__DATA LISTING__:
•••••
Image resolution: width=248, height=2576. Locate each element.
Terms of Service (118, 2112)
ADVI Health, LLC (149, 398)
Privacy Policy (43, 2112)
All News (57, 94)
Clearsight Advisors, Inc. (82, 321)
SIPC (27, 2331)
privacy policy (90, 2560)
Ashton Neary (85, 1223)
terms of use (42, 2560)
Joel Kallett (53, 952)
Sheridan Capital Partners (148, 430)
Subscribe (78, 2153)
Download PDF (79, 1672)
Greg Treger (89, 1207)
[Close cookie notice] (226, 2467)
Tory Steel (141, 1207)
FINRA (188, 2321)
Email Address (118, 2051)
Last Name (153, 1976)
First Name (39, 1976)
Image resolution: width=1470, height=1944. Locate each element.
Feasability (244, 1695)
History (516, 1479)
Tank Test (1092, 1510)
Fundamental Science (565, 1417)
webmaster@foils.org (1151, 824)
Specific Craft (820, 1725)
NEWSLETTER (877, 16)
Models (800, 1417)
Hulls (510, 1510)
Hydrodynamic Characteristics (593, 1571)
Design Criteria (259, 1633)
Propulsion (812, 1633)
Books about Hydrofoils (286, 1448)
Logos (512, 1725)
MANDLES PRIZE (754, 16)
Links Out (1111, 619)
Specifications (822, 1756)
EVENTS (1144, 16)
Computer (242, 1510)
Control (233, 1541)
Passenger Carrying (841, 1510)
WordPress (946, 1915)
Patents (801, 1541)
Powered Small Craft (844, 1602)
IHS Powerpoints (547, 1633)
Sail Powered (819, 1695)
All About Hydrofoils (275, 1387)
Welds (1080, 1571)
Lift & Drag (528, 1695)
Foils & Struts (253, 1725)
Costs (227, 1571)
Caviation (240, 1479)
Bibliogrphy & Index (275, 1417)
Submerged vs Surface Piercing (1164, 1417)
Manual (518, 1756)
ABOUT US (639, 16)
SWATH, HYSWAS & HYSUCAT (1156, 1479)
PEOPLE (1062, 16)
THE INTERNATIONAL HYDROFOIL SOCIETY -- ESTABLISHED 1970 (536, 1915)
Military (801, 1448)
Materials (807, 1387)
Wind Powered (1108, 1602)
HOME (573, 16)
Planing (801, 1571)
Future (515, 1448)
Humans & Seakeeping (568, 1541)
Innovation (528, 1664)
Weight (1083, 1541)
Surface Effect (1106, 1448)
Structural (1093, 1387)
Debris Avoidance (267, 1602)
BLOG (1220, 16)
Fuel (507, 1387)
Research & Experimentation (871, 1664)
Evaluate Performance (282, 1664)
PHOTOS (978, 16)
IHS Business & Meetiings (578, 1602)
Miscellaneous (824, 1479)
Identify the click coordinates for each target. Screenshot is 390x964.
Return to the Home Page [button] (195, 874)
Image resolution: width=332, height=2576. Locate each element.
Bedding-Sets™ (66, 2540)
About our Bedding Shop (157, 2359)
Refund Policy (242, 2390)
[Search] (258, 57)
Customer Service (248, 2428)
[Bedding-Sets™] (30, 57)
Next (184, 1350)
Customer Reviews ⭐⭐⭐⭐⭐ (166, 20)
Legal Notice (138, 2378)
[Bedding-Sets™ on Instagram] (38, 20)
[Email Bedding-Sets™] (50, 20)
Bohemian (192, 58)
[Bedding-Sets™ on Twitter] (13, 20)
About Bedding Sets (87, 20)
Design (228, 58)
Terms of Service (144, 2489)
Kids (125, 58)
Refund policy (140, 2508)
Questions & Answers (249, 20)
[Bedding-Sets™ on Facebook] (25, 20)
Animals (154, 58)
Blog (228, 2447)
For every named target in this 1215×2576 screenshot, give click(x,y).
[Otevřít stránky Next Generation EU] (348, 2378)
•••••
__THE TASK__:
What this exercise calls for is a precise transcription of the material above.

__TASK RESPONSE__:
Image resolution: width=248, height=2576. Locate each element.
Terms of Service (118, 2112)
ADVI Health, LLC (149, 398)
Privacy Policy (43, 2112)
All News (57, 94)
Clearsight Advisors, Inc. (82, 321)
SIPC (27, 2331)
privacy policy (90, 2560)
Ashton Neary (85, 1223)
terms of use (42, 2560)
Joel Kallett (53, 952)
Sheridan Capital Partners (148, 430)
Subscribe (78, 2153)
Download PDF (79, 1672)
Greg Treger (89, 1207)
[Close cookie notice] (226, 2467)
Tory Steel (141, 1207)
FINRA (188, 2321)
Email Address (118, 2051)
Last Name (153, 1976)
First Name (39, 1976)
Image resolution: width=1470, height=1944. Locate each element.
Feasability (244, 1695)
History (516, 1479)
Tank Test (1092, 1510)
Fundamental Science (565, 1417)
webmaster@foils.org (1151, 824)
Specific Craft (820, 1725)
NEWSLETTER (877, 16)
Models (800, 1417)
Hulls (510, 1510)
Hydrodynamic Characteristics (593, 1571)
Design Criteria (259, 1633)
Propulsion (812, 1633)
Books about Hydrofoils (286, 1448)
Logos (512, 1725)
MANDLES PRIZE (754, 16)
Links Out (1111, 619)
Specifications (822, 1756)
EVENTS (1144, 16)
Computer (242, 1510)
Control (233, 1541)
Passenger Carrying (841, 1510)
WordPress (946, 1915)
Patents (801, 1541)
Powered Small Craft (844, 1602)
IHS Powerpoints (547, 1633)
Sail Powered (819, 1695)
All About Hydrofoils (275, 1387)
Welds (1080, 1571)
Lift & Drag (528, 1695)
Foils & Struts (253, 1725)
Costs (227, 1571)
Caviation (240, 1479)
Bibliogrphy & Index (275, 1417)
Submerged vs Surface Piercing (1164, 1417)
Manual (518, 1756)
ABOUT US (639, 16)
SWATH, HYSWAS & HYSUCAT (1156, 1479)
PEOPLE (1062, 16)
THE INTERNATIONAL HYDROFOIL SOCIETY -- ESTABLISHED 1970 (536, 1915)
Military (801, 1448)
Materials (807, 1387)
Wind Powered (1108, 1602)
HOME (573, 16)
Planing (801, 1571)
Future (515, 1448)
Humans & Seakeeping (568, 1541)
Innovation (528, 1664)
Weight (1083, 1541)
Surface Effect (1106, 1448)
Structural (1093, 1387)
Debris Avoidance (267, 1602)
BLOG (1220, 16)
Fuel (507, 1387)
Research & Experimentation (871, 1664)
Evaluate Performance (282, 1664)
PHOTOS (978, 16)
IHS Business & Meetiings (578, 1602)
Miscellaneous (824, 1479)
Identify the click coordinates for each target. Screenshot is 390x964.
Return to the Home Page [button] (195, 874)
Image resolution: width=332, height=2576. Locate each element.
Bedding-Sets™ (66, 2540)
About our Bedding Shop (157, 2359)
Refund Policy (242, 2390)
[Search] (258, 57)
Customer Service (248, 2428)
[Bedding-Sets™] (30, 57)
Next (184, 1350)
Customer Reviews ⭐⭐⭐⭐⭐ (166, 20)
Legal Notice (138, 2378)
[Bedding-Sets™ on Instagram] (38, 20)
[Email Bedding-Sets™] (50, 20)
Bohemian (192, 58)
[Bedding-Sets™ on Twitter] (13, 20)
About Bedding Sets (87, 20)
Design (228, 58)
Terms of Service (144, 2489)
Kids (125, 58)
Refund policy (140, 2508)
Questions & Answers (249, 20)
[Bedding-Sets™ on Facebook] (25, 20)
Animals (154, 58)
Blog (228, 2447)
For every named target in this 1215×2576 screenshot, give click(x,y).
[Otevřít stránky Next Generation EU] (348, 2378)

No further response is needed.